Document Classification For The Real World: An Executive Interview With ReadSoft President Bob Fresneda
Written by Brian Sherman
Document automation has been through a rather quiet revolution over the last few years as innovative technologies have displaced straight structured forms processing in many organizations. Capturing semi-structured and unstructured documents and integrating them into an automated process is now possible, with real results for companies employing this software. The labor saved by reducing human intervention in forms processing, even if it only eliminates one computer keystroke or supervisor's review, could quickly repay the cost of the implementation.
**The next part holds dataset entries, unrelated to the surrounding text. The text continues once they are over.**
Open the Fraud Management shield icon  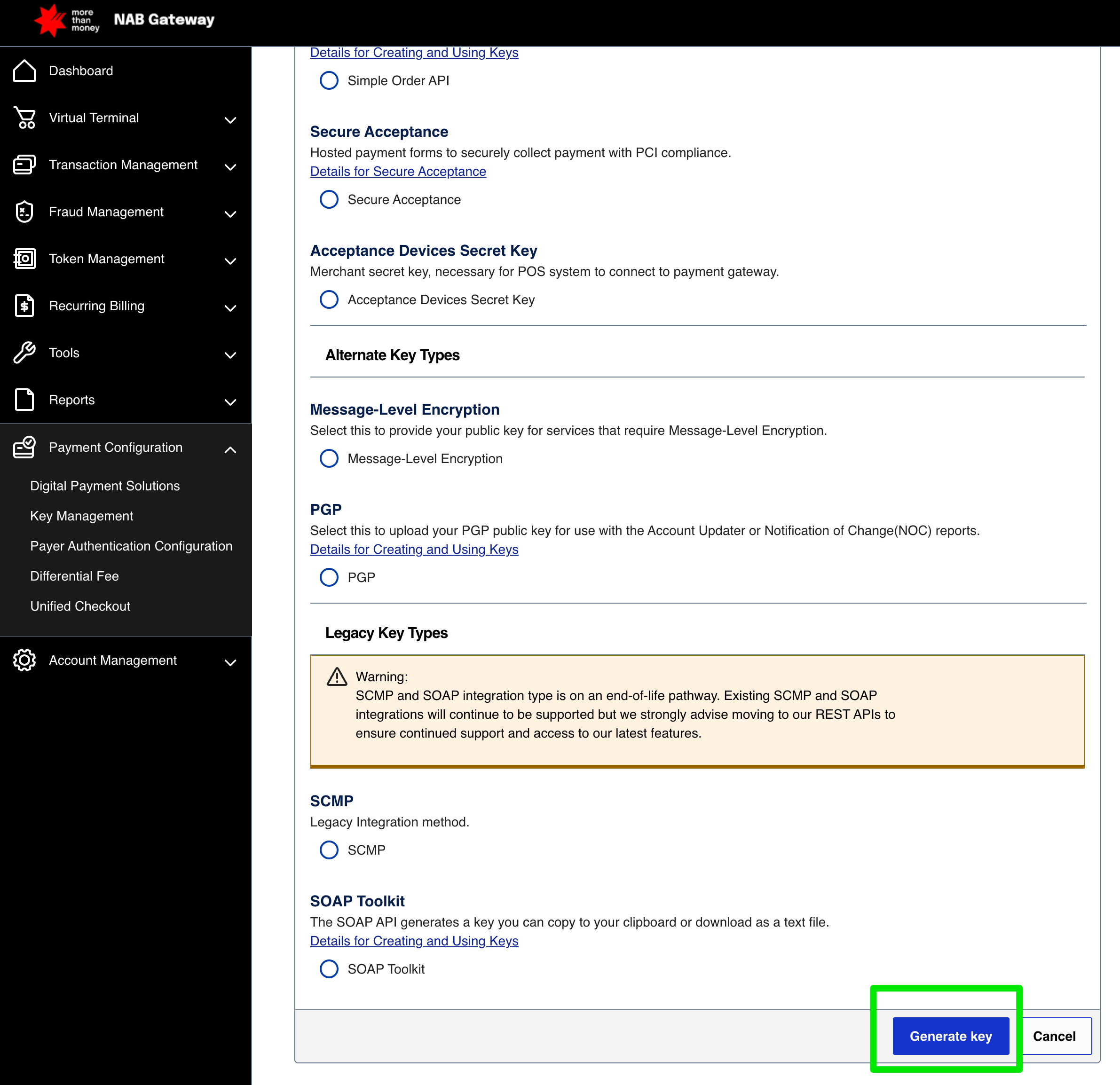pyautogui.click(x=24, y=212)
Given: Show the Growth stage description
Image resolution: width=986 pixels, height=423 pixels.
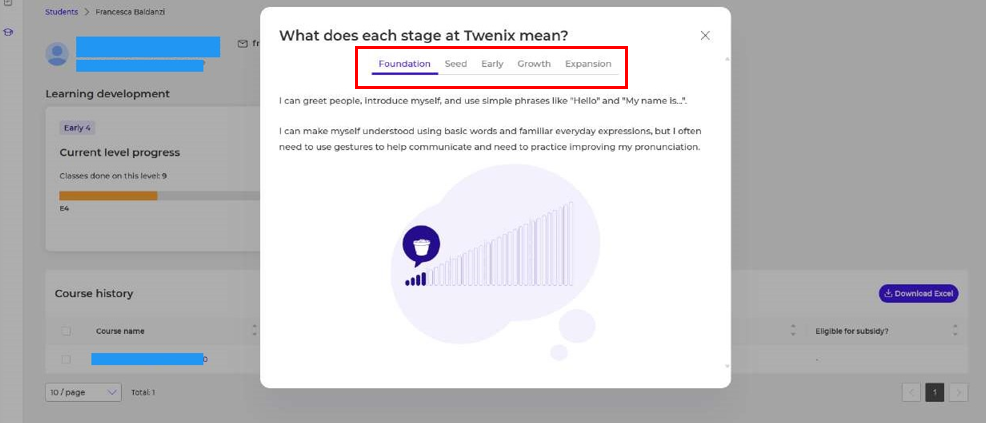Looking at the screenshot, I should pos(534,63).
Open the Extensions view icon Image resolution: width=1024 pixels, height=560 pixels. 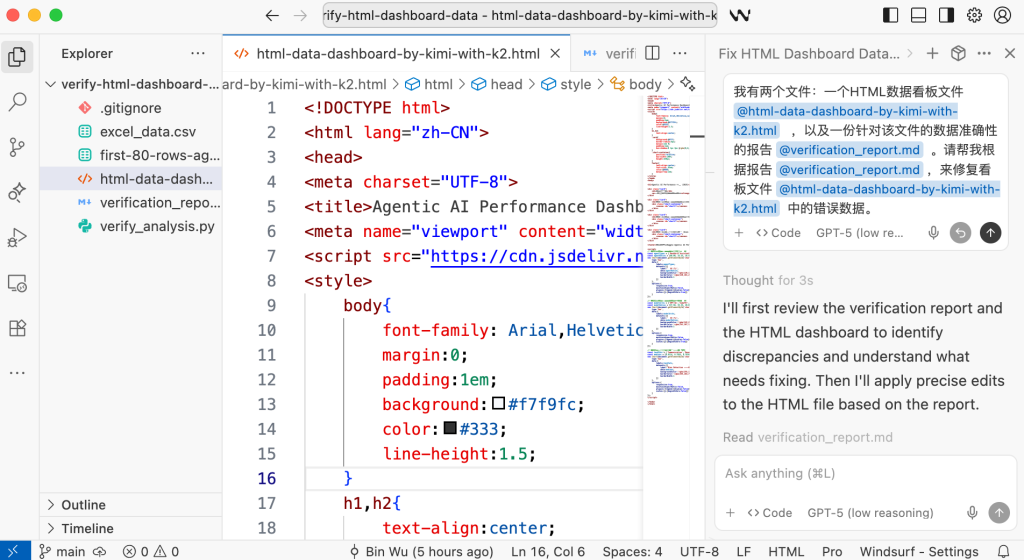[17, 328]
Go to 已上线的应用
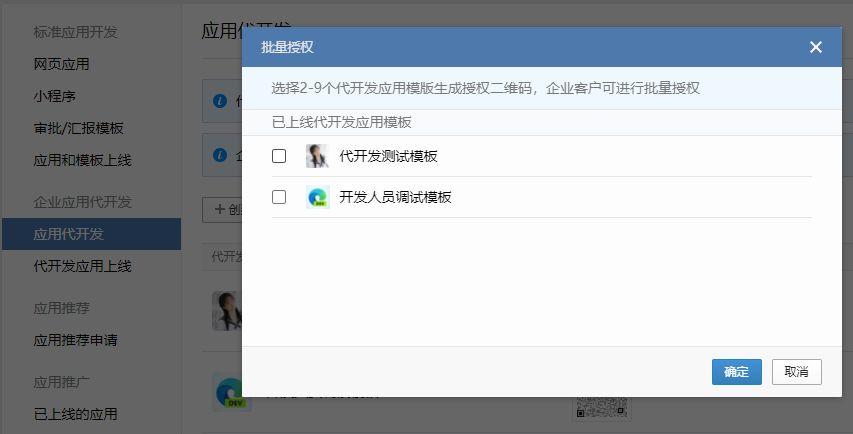853x434 pixels. [x=75, y=413]
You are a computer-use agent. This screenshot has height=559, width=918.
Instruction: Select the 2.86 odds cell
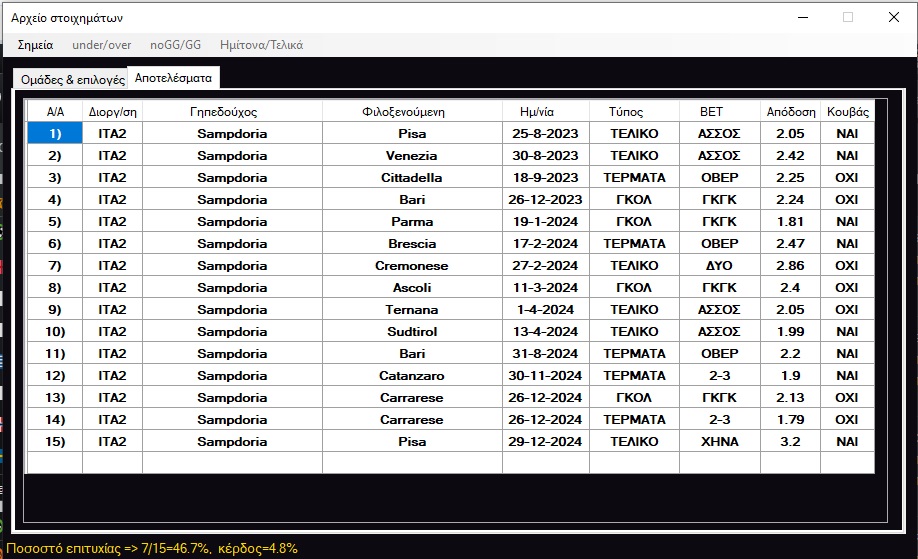click(x=790, y=266)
Several vertical markets, including banking, finance, and healthcare, have been quick to adopt semi-structured and unstructured document processing. How have end users and resellers benefited from what software supplier ReadSoft coined as "Document Automation"? Bob Fresneda, president of the New Orleans-based company, provided some clear examples and insight into the benefits of software integrations with ERP (enterprise resource planning) applications. He also provided an update on how the organization and its employees coped with Hurricane Katrina and how proper planning helped ReadSoft overcome some serious business continuity obstacles.
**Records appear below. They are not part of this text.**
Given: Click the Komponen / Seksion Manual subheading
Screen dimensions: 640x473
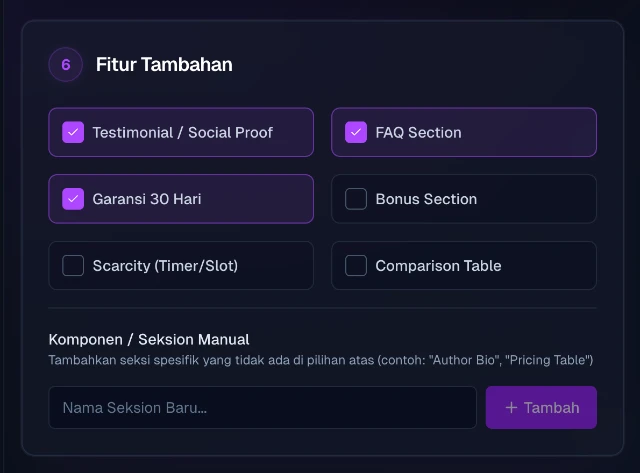Looking at the screenshot, I should (149, 340).
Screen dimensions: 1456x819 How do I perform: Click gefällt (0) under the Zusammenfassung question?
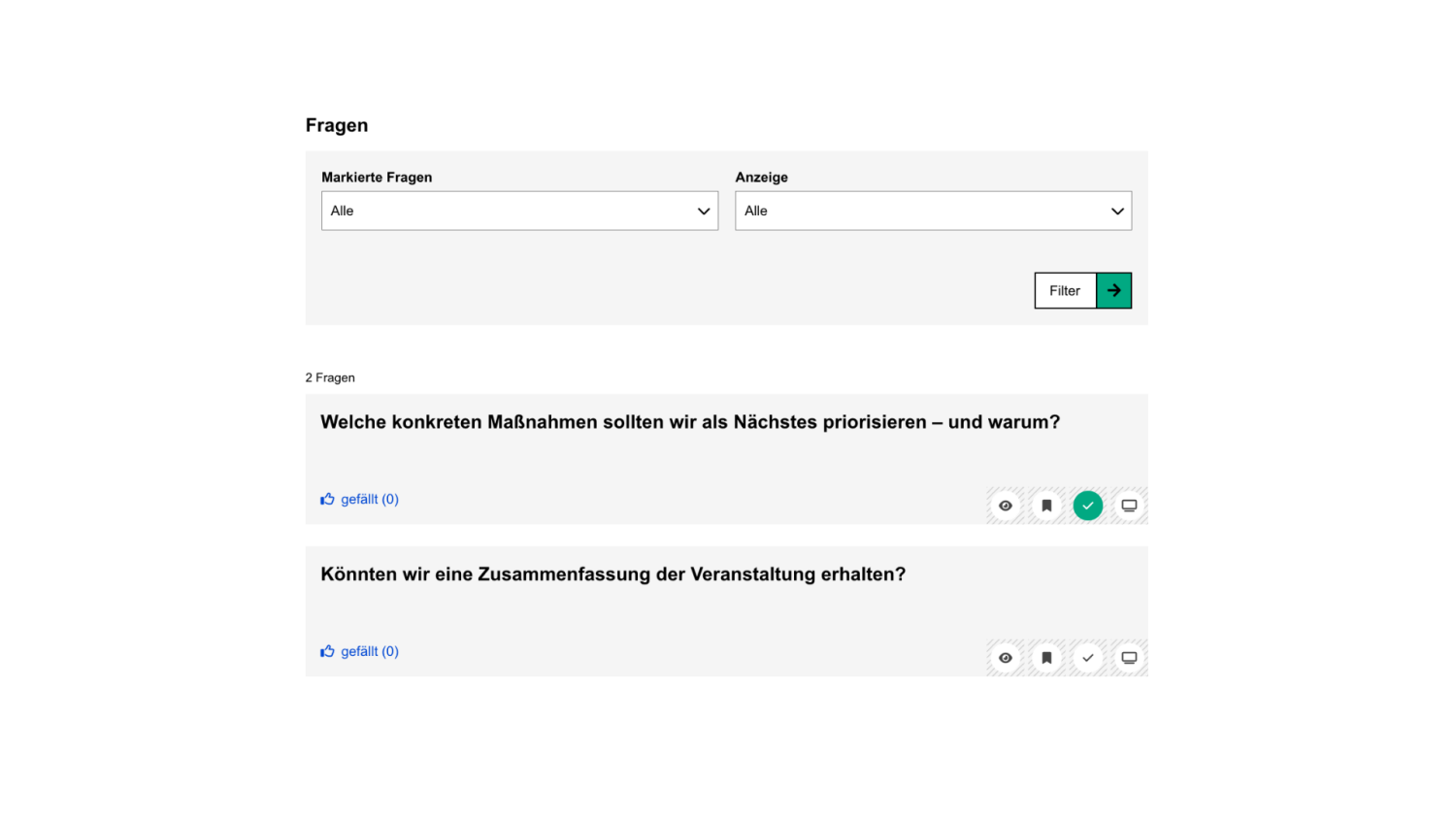370,651
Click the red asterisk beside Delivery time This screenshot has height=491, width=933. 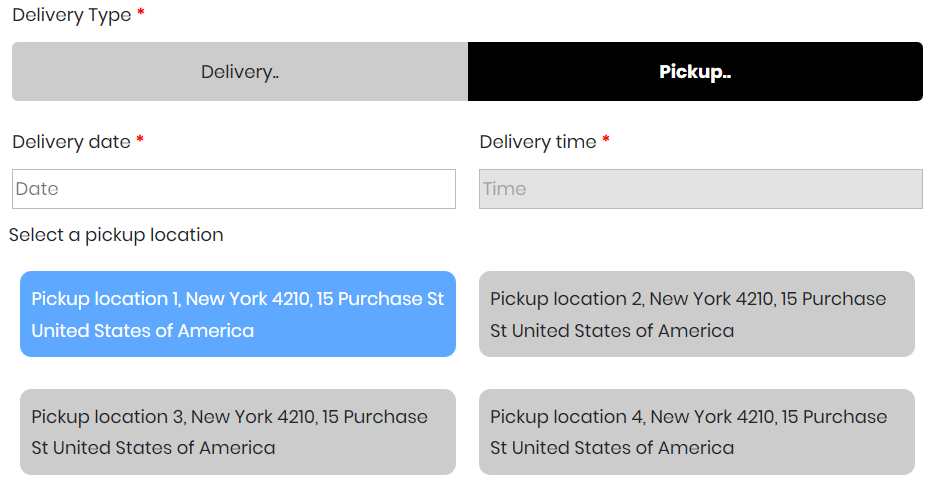point(606,141)
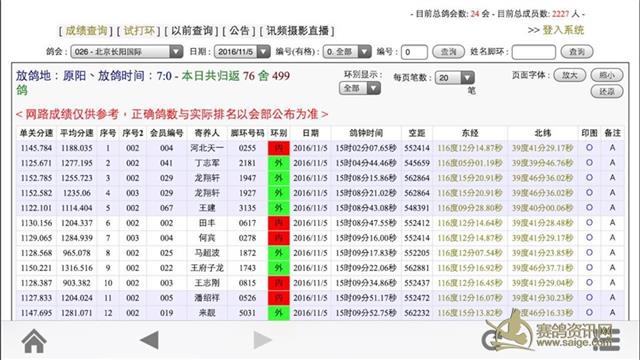
Task: Open the 讯频摄影直播 menu link
Action: (297, 31)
Bob, how has document classification developed and what are some specific issues end users face with documents and internal processes?
As the hot topic changed from structured to semi-structured documents and then to unstructured documents, end users were able to assess the applications that made the most sense for their particular business. VARs (value-added resellers) explored technologies they could develop and implement to solve their customers' specific needs and still make a reasonable profit.
That's how the accounts payable market evolved, with the technology transitioning from structured documents to semi-structured documents. Customers using semi-structured forms, such as bills of lading or other accounts payable-type forms, recognized that classifying these documents early in the document automation process would minimize manual sorting. For example, in an accounts payable department, an invoice with a PO (purchase order) is handled in a different way than an invoice without one. Various employees may process certain types of invoices for the accounts payable department that, when that document has a purchase order assigned to it, may have to be validated in an ERP system by someone else. In SAP systems, a materials management module stores all the purchase orders, and employees may have to validate whether or not this invoice matches all of the items that were issued on the original purchase order. Other companies apply document classification technology by categorizing an invoice based off key word logic (based off the text inside of an invoice), which may determine whether or not an invoice is PO-based.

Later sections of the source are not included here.